By Civil Service World

24 Sep 2024

Your guide to the department's cast of ministerial characters, and what’s in their in-trays

Lisa Nandy made it clear upon her appointment that her primary interest is in real culture rather than phoney culture wars – using her initial address to staff to declare that the “era of culture wars” was “over”.

“In recent years, we’ve found multiple ways to divide ourselves from one another and lost that sense of a self-confident, outward-looking country which values its own people in every part of the UK,” she said. “Changing that is the mission of this department.”

Nandy, whose love of talking about towns became a meme, told DCMS staff that her intention was for the department to serve the nation by “celebrating and championing the diversity and rich inheritance of our communities and the people in them”.

“Governments don’t make this country what we are – people do,” she said. “And whether it’s through investing in grassroots sport, a visible symbol of what our young people mean to us in every community, or enabling brilliant working-class kids to succeed in drama, dance or journalism – we will be a government that walks alongside them as they create that country I’ve believed in all of my life, but never quite yet seen.”

She also cautioned staff she would be asking more of them than they had ever been asked before. She added: “But I promise you that if you give it your all, I will always have your back.”

Nandy comes in fresh to the brief, being one of the only cabinet picks by Starmer that did not hold the equivalent shadow role in opposition. She took on the culture brief after ex-shadow secretary Thangam Debbonaire was not re-elected in Bristol Central.

Like Nandy, parliamentary under-secretary of state Baroness Fiona Twycross is new to the DCMS remit, taking on the gambling brief. Although her professional background lies in politics, having been a member of the London Assembly and deputy mayor of London, Twycross has a PhD in Scandinavian literature, exhibiting her interest in the wider DCMS policy area. 

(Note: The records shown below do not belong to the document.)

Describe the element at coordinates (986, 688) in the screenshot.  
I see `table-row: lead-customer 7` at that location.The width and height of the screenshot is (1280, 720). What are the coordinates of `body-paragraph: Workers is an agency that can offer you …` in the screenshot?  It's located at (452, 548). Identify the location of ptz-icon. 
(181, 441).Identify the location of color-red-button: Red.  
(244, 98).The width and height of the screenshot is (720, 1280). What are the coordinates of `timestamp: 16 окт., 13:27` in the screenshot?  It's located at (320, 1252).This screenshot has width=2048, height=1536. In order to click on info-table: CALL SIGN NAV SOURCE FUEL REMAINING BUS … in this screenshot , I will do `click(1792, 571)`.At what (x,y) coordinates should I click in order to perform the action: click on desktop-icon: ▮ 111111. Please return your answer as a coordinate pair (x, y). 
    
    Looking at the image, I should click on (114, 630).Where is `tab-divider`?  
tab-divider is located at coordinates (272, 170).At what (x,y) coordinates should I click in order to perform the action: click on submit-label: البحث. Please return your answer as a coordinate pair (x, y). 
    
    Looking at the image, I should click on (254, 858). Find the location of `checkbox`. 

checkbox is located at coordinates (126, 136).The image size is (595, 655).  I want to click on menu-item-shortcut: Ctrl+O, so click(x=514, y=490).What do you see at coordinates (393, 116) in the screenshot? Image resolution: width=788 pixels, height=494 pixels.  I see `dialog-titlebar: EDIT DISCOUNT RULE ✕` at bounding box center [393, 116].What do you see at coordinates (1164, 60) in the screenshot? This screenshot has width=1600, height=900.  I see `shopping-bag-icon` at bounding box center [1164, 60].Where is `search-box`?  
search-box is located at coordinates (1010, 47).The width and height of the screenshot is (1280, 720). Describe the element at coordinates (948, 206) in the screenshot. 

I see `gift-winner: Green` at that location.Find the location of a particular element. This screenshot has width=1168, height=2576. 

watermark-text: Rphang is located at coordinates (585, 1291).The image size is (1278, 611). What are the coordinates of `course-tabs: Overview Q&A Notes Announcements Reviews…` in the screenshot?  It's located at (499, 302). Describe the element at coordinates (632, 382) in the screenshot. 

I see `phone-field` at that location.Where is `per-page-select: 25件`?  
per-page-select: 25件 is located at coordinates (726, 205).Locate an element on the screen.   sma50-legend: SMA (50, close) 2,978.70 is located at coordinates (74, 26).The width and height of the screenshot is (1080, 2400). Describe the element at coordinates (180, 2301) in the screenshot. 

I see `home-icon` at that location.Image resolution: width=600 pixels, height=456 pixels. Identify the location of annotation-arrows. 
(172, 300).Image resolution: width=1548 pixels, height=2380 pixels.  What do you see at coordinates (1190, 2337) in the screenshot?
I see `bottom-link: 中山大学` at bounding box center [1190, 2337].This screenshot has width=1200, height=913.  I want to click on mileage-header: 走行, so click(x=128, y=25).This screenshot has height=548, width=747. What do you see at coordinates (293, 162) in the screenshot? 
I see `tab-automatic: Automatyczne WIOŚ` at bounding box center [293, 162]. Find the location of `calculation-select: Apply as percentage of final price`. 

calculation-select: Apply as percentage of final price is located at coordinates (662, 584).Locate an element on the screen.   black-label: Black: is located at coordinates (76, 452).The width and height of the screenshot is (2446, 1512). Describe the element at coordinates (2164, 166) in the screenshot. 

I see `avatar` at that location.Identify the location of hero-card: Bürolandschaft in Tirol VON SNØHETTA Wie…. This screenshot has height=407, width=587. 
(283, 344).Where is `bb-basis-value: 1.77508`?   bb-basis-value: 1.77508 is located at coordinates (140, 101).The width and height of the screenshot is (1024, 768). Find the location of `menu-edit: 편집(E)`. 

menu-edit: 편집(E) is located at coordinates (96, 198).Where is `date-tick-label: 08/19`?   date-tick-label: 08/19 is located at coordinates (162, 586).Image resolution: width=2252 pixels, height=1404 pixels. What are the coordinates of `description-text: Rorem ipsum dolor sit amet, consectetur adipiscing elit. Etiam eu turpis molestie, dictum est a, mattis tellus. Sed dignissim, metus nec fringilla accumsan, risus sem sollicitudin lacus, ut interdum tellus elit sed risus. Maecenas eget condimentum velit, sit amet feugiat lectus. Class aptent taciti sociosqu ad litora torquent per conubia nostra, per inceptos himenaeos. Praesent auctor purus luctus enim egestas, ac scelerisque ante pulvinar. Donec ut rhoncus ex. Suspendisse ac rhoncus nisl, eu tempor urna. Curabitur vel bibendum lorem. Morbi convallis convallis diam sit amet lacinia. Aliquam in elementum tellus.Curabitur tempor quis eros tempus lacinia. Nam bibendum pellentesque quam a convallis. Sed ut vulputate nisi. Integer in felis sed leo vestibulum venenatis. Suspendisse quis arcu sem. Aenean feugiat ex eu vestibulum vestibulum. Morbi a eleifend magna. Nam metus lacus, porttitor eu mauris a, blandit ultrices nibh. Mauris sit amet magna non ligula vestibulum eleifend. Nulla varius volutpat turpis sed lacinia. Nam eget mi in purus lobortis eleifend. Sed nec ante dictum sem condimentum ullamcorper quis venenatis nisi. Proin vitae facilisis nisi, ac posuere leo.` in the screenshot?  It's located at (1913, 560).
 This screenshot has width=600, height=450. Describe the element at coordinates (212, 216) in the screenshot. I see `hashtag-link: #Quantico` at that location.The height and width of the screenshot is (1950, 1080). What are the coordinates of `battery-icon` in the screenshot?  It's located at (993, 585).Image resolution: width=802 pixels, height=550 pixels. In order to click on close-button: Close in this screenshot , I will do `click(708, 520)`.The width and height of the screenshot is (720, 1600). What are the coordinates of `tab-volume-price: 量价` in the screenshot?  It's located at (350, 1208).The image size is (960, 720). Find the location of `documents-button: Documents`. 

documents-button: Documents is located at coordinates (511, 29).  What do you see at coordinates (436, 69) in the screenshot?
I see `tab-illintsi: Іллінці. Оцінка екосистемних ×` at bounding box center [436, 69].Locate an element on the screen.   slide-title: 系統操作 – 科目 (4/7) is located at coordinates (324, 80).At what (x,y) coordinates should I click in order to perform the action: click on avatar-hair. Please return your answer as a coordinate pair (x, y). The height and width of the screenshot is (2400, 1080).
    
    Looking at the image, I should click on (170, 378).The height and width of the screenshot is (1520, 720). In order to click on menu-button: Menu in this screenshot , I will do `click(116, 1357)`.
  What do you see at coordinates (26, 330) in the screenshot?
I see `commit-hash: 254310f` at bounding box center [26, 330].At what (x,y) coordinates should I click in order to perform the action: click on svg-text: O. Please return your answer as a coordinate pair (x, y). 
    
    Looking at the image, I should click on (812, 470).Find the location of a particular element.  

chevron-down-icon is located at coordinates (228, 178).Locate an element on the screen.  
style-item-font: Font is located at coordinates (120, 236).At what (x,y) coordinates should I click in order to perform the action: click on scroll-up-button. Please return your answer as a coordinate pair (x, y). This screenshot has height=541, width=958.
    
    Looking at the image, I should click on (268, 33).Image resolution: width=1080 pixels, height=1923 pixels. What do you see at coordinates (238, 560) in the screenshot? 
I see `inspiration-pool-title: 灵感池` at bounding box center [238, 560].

By contrast, minister of state Sir Chris Bryant and under-secretary of state Stephanie Peacock both served as members of the shadow DCMS team. 

Stephanie Peacock was one of five MPs who were told off for celebrating the creation of a women’s parliamentary football team with a kickabout in the House of Commons

Peacock has passed the gambling aspect of her brief to Twycross, but retains both sport and media, as well as gaining civil society and youth. 

Bryant will be kept busy, working in two departments – as minister for creative industries, arts and tourism at DCMS; and minister for data protection and telecoms at the Department for Science, Innovation and Technology. This is an expanded iteration of Bryant’s shadow brief: creative industries and digital. Bryant is the only minister in the department with experience in government, having been a minister in the Foreign Office and deputy leader of the House of Commons under Gordon Brown. 

The main piece of legislation the department will be working on is the return of the football governance bill, which fell with the dissolution of the last parliament. The bill seeks to establish an independent football regulator to ensure greater sustainability in the game and strengthen protections for fans. 

It is perhaps useful then that the ministerial team has a couple of football fans in it. 

Peacock is a keen footballer – she was one of five MPs who were told off for celebrating the creation of a women’s parliamentary football team with a kickabout in the House of Commons. 

And Twycross is an Oxford United fan – with a refereeing niece – who recently spoke about not being allowed to play football in school.